Entrepreneurship Centers

For this reason, “Entrepreneurship Centers” are becoming a huge draw for students who do not want to work for a living, but instead want to live for working. That means learning how to build new startups from the ground up.  Entrepreneurship Centers usually start with a co-working space, then adds a business incubator with mentors to guide students through the startup process and when budget permits, accelerators are created to help students raise money from angel investors, accredited investors and sometimes venture capitalists.

Co-Working Spaces for Startup Companies

The biggest challenge for incubators and accelerators are the costs associated with building a 25,000 sq. ft. co-working space, paying mentors salaries and finding experienced executives with great track records that are willing to share their wisdom and industry experience with students. There is also resistance from departing from the “old school” way of transferring technology from a university Research & Development laboratory, protecting the intellectual property and then utilizing a licensing or royalty revenue model to realize short-term deals to provide a revenue for the college or university. 

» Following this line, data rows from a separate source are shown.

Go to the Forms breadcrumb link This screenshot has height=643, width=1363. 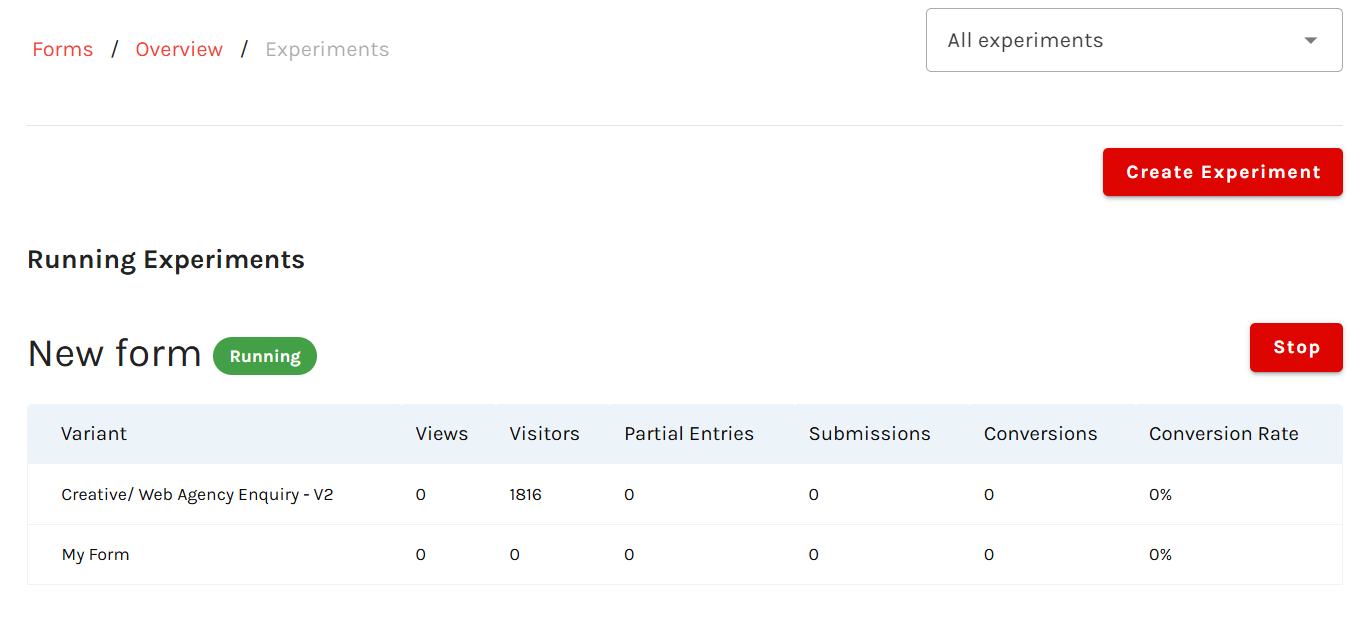[x=62, y=50]
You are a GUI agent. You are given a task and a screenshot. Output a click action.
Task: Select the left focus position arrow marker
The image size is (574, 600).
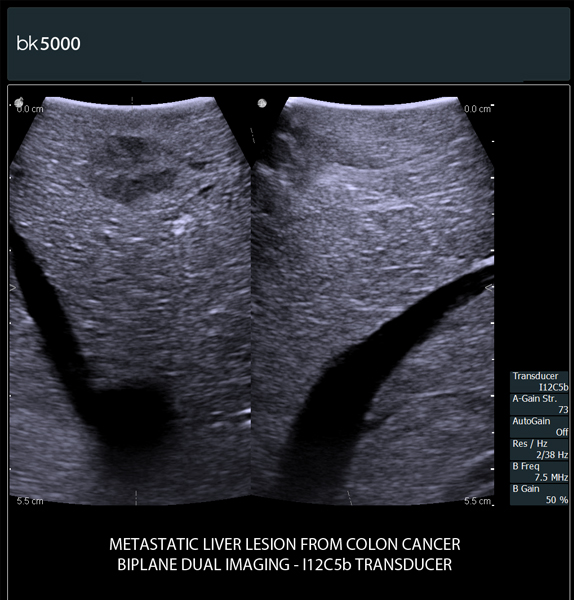(13, 288)
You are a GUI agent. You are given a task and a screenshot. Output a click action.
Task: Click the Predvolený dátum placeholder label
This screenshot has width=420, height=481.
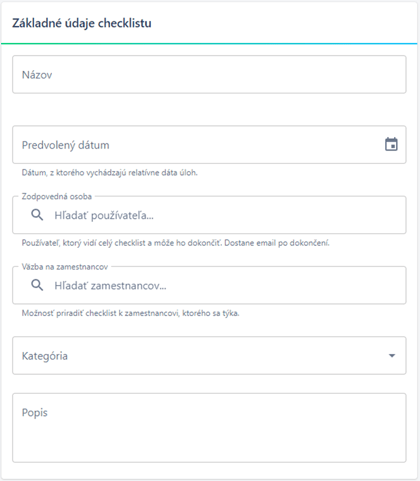66,145
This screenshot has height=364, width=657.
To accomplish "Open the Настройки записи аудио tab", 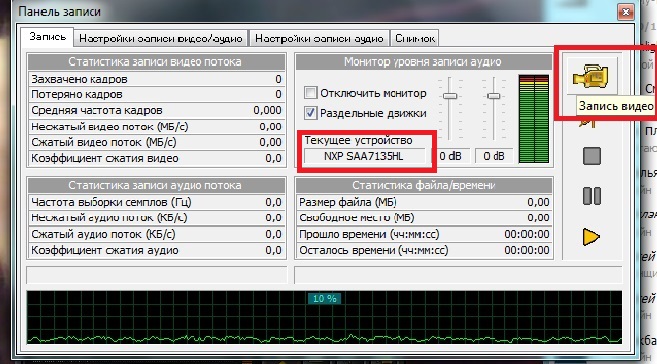I will (x=319, y=39).
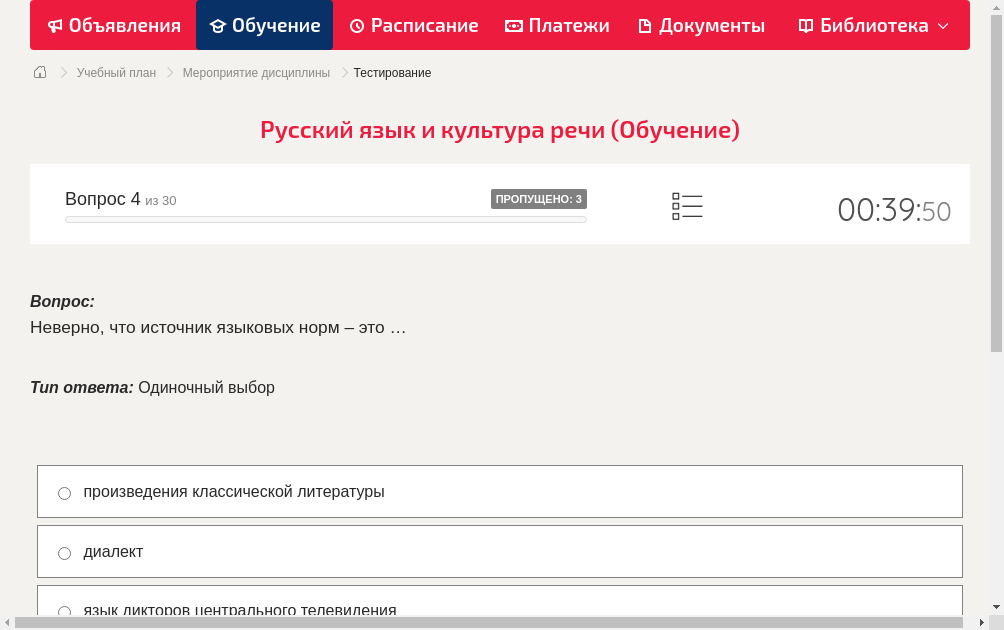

JOBS Act: Nationwide Equity Crowdfunding

Enter the 2012 JOBS Act, General Solicitation and a new Equity Crowdfunding alternative financing tool that can help startups raise seed investment capital to startup new businesses. While the SEC and NASAA seems hell bent on preventing the national guidelines from ever being released (they are three years past the official deadline mandated by President and the United States Congress), approximately 14 states such as Texas, Michigan, and Georgia have passed their own Intrastate Equity Crowdfunding Exemptions. Add to that another 15 states have a Crowdfunding Exemption in progress.

Map of U.S. States that approved Intrastate Equity Crowdfunding Exemptions

Map of United States that have approved Intrastate Equity Crowdfunding Exemptions

Source: CrowdfundingLegalHub.com

Intrastate Equity Crowdfunding Exemption

In states where intrastate equity crowdfunding is legal, any trade school, college or university can build an equity crowdfunding platform and use it to begin fundraising campaigns to raise money, not only from Angel Investors and Accredited Investors, but also from the general public who are non-accredited investors.

Read more: What is an Intrastate Equity Crowdfunding Exemption?

This means anyone can take a brilliant idea, create a business plan and investor deck to support the business case, build an online equity crowdfunding profile and then use marketing campaigns to advertise the deal to millions of potential investors. Like any e-commerce site, Investors can then visit the equity crowdfunding sites to shop for deals by minimum investment amount, by products or services or by vertical business segment to find deals they want to invest in.

This means that a college or university can build an equity crowdfunding site and use it to raise money for every one of its R&D programs and streamline the entire technology transfer process so that promising technology can be transformed into startups businesses. The school collects a certain percentage from each crowdfunding campaign called a platform commission fee. For a $1 million raise and 10% platform commission fee, a college could collect a $100,000 fee from each campaign. This money could be used to fund co-working spaces, incubators, accelerators and Entrepreneurship Centers.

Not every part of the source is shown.